Exercise directions -
Give back, word for word, the lines in the listing below from the one holding "[Rechercher] (229, 35)" down to the one holding "In Tribute: Dr. John", both ends included.

Dataset content -
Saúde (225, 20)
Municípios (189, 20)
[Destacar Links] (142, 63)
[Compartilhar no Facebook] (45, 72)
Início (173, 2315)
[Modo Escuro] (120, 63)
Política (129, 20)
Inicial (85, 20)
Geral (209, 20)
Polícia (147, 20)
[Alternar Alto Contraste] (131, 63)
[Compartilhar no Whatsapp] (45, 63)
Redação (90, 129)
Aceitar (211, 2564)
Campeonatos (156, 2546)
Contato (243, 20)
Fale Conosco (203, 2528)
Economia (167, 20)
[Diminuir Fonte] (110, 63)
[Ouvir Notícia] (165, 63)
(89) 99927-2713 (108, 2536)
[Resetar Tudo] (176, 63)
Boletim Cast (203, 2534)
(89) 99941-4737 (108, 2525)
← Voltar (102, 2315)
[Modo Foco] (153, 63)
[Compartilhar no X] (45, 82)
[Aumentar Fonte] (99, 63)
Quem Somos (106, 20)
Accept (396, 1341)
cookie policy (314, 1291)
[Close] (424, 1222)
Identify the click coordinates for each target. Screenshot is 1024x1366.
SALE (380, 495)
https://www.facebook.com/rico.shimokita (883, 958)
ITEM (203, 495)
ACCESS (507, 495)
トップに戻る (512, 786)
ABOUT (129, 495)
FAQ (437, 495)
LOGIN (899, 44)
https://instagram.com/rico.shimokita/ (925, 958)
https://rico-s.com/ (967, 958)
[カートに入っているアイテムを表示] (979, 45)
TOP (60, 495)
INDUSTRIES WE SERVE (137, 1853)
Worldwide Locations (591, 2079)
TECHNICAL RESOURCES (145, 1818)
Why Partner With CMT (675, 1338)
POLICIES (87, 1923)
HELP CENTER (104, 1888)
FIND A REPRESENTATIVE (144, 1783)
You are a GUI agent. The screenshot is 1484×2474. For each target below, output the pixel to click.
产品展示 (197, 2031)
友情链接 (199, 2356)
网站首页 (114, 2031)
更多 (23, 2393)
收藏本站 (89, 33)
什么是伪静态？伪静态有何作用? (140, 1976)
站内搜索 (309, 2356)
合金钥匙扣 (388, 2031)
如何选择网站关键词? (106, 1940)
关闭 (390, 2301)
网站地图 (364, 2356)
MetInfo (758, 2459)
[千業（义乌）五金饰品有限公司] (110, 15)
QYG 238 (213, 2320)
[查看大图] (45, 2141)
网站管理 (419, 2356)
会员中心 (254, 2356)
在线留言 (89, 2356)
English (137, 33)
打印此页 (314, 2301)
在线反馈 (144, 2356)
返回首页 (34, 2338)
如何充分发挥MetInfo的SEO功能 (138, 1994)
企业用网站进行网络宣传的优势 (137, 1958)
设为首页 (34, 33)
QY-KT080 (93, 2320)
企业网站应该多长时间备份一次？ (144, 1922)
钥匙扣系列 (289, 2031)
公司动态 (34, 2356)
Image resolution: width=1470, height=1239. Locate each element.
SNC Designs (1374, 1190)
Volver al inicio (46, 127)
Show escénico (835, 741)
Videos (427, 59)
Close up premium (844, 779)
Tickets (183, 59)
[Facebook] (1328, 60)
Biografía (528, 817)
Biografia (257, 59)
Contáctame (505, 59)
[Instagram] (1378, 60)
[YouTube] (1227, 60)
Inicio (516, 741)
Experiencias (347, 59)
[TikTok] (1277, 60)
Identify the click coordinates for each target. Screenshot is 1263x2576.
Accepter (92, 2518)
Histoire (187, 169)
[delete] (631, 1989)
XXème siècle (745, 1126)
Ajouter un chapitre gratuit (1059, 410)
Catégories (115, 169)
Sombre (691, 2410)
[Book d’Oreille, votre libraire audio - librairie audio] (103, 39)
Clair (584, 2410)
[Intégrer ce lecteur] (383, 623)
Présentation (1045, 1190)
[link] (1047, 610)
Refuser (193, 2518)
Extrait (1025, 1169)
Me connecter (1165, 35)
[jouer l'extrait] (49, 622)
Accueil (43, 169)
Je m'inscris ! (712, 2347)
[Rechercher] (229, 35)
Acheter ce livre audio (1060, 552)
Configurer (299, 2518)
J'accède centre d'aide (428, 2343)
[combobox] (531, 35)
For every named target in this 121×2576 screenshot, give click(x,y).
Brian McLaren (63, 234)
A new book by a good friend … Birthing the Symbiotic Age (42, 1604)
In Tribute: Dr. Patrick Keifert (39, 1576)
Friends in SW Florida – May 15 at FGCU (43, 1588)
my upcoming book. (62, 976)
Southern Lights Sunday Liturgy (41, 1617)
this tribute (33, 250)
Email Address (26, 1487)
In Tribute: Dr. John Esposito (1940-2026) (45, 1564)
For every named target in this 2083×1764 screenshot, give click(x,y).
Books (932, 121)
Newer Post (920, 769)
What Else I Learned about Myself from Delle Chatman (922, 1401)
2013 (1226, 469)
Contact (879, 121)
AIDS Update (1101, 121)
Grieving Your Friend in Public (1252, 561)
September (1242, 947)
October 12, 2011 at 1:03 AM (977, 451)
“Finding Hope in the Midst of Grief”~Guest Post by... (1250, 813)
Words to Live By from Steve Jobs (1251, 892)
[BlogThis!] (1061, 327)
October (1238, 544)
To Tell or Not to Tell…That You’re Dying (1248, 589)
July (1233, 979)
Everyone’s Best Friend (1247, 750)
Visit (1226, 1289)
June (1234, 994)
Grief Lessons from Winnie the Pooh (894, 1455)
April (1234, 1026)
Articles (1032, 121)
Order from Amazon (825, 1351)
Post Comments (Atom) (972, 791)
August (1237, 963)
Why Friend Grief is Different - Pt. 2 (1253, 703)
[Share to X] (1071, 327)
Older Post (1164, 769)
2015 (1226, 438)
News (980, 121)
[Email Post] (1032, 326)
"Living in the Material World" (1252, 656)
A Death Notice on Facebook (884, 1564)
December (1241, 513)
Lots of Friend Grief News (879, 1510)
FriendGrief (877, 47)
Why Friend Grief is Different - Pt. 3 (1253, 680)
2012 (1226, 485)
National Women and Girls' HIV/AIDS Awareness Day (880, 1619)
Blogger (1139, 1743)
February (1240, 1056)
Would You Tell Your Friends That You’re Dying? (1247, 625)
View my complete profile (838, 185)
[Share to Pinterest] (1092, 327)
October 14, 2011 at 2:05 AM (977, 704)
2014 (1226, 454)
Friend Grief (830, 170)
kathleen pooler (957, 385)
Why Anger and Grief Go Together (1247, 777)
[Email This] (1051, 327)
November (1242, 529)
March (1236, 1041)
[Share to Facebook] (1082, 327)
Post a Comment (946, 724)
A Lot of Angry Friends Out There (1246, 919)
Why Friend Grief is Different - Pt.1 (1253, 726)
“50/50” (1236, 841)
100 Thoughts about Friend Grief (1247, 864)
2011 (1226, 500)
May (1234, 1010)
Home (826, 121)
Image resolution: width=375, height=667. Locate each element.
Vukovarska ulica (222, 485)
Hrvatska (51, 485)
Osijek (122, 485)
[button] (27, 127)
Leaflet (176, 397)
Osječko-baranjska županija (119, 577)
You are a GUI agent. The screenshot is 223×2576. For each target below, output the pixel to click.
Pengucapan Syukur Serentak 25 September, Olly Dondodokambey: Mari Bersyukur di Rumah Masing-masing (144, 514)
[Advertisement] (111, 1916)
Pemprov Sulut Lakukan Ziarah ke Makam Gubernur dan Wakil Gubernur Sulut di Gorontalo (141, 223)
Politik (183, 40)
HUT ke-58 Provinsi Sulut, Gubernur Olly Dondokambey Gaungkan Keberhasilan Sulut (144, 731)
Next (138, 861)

Solution to the problem -
[Rechercher] (229, 35)
Acheter ce livre audio (1060, 552)
Configurer (299, 2518)
J'accède centre d'aide (428, 2343)
[combobox] (531, 35)
For every named target in this 121×2576 screenshot, give click(x,y).
Brian McLaren (63, 234)
A new book by a good friend … Birthing the Symbiotic Age (42, 1604)
In Tribute: Dr. Patrick Keifert (39, 1576)
Friends in SW Florida – May 15 at FGCU (43, 1588)
my upcoming book. (62, 976)
Southern Lights Sunday Liturgy (41, 1617)
this tribute (33, 250)
Email Address (26, 1487)
In Tribute: Dr. John Esposito (1940-2026) (45, 1564)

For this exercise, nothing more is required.